→ やること:
1) 一般無償援助についての抜粋から、主な対象分野として挙げられているものをすべて書き出してください。
2) 次の(a)〜(c)が一般無償援助についての抜粋の内容と合うかどうかを、それぞれ「はい」か「いいえ」で答えてください。判断の決め手となる抜粋の語句もそのまま引用してください。
(a) 医療・保健分野では、総計25件のプロジェクトに270億500万円が供与された。
(b) 中日友好病院への援助は83年度に始まった。
(c) 一般無償援助は、経済的収益性の高い案件を基本的な対象としている。
3) 一般無償援助についての抜粋を、最後の文の後から書き継いでください。

→ 読む抜粋:
*-*-*

一般無償援助は,基本的には経済的収益性が低く,開発途上国が自己資金あるいは借入資金により実施することが困難な案件を対象としており,主な対象分野としては,医療・保健,教育・研究,民生・環境改善,農業,運輸・通信などが挙げられる。
83年の交換公文締結ベースの一般無償援助実績を分野別に見ると次のとおりである。
(イ) 医療・保健分野
81年度から援助を開始したスリ・ランカのスリ・ジャヤワルダナプラ総合病院及び中国の中日友好病院に対する援助の継続に加え,バングラデシュのナラヤンガンジ総合病院,ボリヴィアのサンタクルス総合病院等6件の病院建設計画のほか,タイの労災リハビリテーション・センター,ビルマの看護学校設立計画等総計25件のプロジェクトに対し,270億500万円を供与した。

*-*-*

→ 与えられた一覧:
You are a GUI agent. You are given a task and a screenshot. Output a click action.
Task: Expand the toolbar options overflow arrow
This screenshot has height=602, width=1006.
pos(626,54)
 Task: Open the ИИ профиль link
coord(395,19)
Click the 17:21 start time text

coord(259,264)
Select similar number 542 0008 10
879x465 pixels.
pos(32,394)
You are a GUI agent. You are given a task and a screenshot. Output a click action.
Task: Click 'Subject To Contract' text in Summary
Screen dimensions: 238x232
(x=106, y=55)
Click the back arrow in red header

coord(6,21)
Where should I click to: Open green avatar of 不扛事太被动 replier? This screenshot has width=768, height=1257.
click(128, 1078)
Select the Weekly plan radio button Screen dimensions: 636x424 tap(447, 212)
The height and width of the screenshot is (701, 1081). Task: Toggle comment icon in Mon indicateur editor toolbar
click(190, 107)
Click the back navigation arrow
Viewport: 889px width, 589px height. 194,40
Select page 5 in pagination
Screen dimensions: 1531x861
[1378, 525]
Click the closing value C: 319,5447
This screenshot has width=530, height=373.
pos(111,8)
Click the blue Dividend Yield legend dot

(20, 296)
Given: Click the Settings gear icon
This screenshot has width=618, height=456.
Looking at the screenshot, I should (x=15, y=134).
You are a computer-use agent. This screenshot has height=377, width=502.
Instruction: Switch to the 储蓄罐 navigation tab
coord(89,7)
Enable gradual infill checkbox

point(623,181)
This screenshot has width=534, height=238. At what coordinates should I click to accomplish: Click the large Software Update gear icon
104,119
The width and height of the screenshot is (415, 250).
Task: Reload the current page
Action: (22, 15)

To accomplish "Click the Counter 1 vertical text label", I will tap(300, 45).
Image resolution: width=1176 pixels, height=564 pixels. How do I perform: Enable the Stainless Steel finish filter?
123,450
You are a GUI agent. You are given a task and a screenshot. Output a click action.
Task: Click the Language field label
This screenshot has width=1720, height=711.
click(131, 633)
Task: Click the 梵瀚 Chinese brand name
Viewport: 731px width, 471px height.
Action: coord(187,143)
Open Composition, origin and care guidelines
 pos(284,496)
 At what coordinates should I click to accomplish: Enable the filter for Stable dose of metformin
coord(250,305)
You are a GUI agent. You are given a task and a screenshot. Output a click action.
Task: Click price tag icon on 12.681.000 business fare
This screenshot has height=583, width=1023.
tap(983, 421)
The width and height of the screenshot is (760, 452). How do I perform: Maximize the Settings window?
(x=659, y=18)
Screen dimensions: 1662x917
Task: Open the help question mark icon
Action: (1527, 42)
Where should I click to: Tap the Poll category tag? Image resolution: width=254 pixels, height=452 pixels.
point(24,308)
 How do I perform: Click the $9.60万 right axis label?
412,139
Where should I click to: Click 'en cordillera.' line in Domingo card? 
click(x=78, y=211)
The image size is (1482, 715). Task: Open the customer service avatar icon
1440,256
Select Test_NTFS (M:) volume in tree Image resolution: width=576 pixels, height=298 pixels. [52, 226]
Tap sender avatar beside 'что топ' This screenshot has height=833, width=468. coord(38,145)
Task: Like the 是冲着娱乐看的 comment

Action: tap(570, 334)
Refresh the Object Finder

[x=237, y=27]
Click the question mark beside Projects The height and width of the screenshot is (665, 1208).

*-*-*

→ あなたの解答:
1) 医療・保健、教育・研究、民生・環境改善、農業、運輸・通信

2)
(a) はい。「総計25件のプロジェクトに対し,270億500万円を供与した」
(b) いいえ。「81年度から援助を開始したスリ・ランカのスリ・ジャヤワルダナプラ総合病院及び中国の中日友好病院」
(c) いいえ。「基本的には経済的収益性が低く」

3)
(ロ) 教育・研究分野
モルディヴの初等教育学校及びトンガのバハオ・ハイスクール2件の学校建設計画のほか,フィリピンの人造りセンター,タイのタマサート大学日本研究センター,セネガルの職業訓練センター建設計画等総計17件のプロジェクトに対し,180億4,300万円を供与した。
(ハ) 民生・環境改善分野
ネパールの村落生活用水供給計画スリ・ランカの飲料水供給改善計画,セネガルの地方水道施設整備計画等総計25件のプロジェクトに対し,169億4,500万円を供与した。
(ニ) 農業分野
タイの東北タイ農業開発研究センタ、ブータンの中央農業機械化センター,ホンデュラスの農業開発研修センター及びエジプトの精米技術訓練センター建設計画,フィリピンのボホール農業振興計画等計16件のプロジェクトに対し,総額124億5,100万円を供与した。
(ホ) 運輸・通信分野
運輸分野ではパキスタンの農場市場間道路建設整備計画等9件の道路整備計画,及びトーゴの輸送力増強計画等計12件のプロジェクトに対し,74億3,000万円を供与した。
通信分野では,ビルマのテレビ放送施設拡充計画に対し,12億8,000万円を供与した。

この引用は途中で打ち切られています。